Collected data:
--*--

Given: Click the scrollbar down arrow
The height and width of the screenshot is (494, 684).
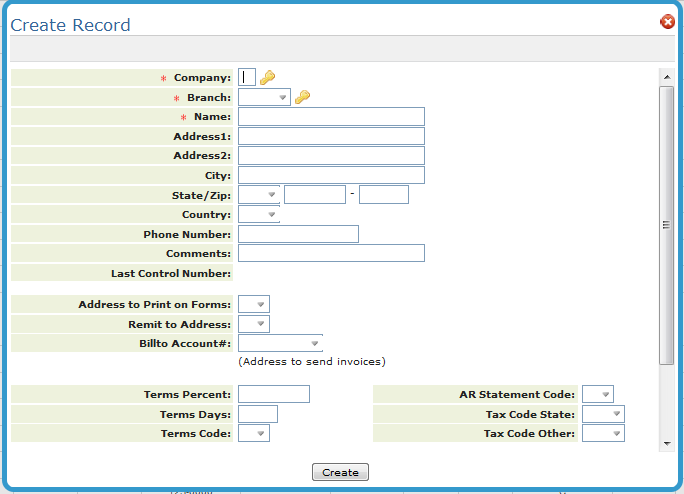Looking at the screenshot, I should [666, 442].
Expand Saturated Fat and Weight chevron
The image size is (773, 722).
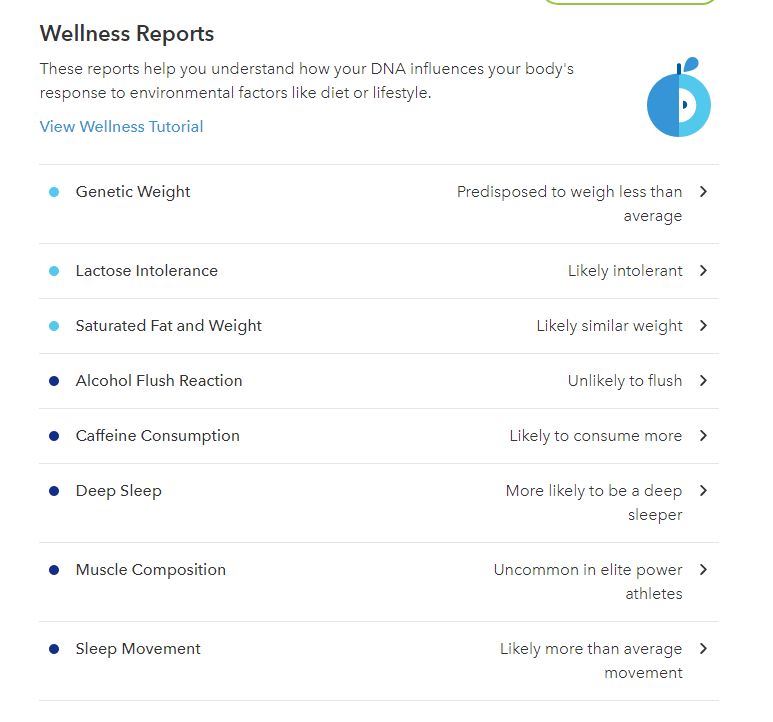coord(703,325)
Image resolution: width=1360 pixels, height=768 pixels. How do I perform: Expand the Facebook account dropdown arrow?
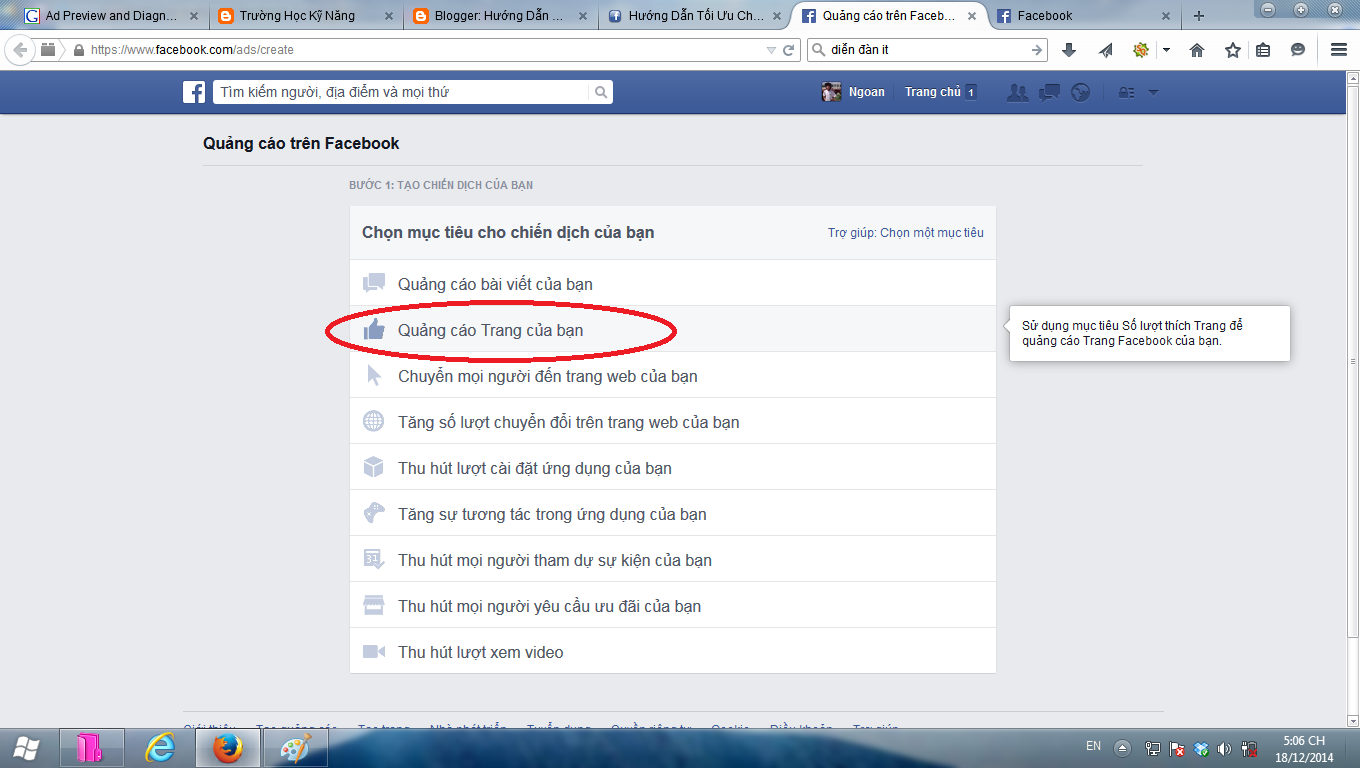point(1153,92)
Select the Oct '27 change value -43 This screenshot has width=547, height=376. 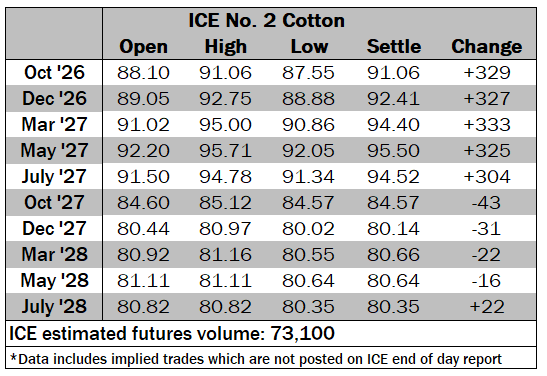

--*--

**Task brief**
Copy out all the data exactly; skip the pictures.

**Result for this task**
Given: Click the scrollbar down arrow
The height and width of the screenshot is (494, 684).
Looking at the screenshot, I should [666, 442].
Expand Saturated Fat and Weight chevron
The image size is (773, 722).
coord(703,325)
Image resolution: width=1360 pixels, height=768 pixels. How do I perform: Expand the Facebook account dropdown arrow?
point(1153,92)
Select the Oct '27 change value -43 This screenshot has width=547, height=376. 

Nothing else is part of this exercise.